TASK OBJECTIVE -> Find the line that contains "The width and height of the screenshot is (480, 640)."; then retype it and each line after it, exactly, through the final line of the data below.

——

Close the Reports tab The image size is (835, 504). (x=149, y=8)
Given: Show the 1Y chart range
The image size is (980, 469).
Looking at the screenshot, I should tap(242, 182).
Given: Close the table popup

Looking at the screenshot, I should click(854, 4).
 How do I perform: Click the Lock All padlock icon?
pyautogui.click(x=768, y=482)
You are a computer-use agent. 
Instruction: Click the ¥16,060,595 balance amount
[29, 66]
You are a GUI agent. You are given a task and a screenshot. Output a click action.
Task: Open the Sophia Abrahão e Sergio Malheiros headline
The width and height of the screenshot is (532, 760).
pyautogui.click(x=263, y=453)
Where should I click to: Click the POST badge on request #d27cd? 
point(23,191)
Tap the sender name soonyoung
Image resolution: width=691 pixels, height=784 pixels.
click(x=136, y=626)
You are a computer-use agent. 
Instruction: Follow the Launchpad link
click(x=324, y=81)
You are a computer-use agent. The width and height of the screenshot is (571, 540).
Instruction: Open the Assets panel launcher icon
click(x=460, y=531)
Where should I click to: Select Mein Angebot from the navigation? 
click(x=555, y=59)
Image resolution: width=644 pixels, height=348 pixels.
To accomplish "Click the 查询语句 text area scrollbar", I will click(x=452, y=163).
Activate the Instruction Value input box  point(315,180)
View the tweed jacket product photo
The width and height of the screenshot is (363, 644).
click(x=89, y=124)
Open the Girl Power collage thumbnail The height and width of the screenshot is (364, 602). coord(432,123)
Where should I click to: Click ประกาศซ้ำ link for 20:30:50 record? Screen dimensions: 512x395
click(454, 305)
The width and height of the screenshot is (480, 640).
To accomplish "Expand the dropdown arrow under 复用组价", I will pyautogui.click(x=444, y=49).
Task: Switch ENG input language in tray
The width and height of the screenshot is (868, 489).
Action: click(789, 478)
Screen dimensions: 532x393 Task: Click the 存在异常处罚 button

——

OUTPUT ->
The width and height of the screenshot is (480, 640).
To accomplish "Expand the dropdown arrow under 复用组价", I will pyautogui.click(x=444, y=49).
Task: Switch ENG input language in tray
The width and height of the screenshot is (868, 489).
Action: click(789, 478)
Screen dimensions: 532x393 Task: Click the 存在异常处罚 button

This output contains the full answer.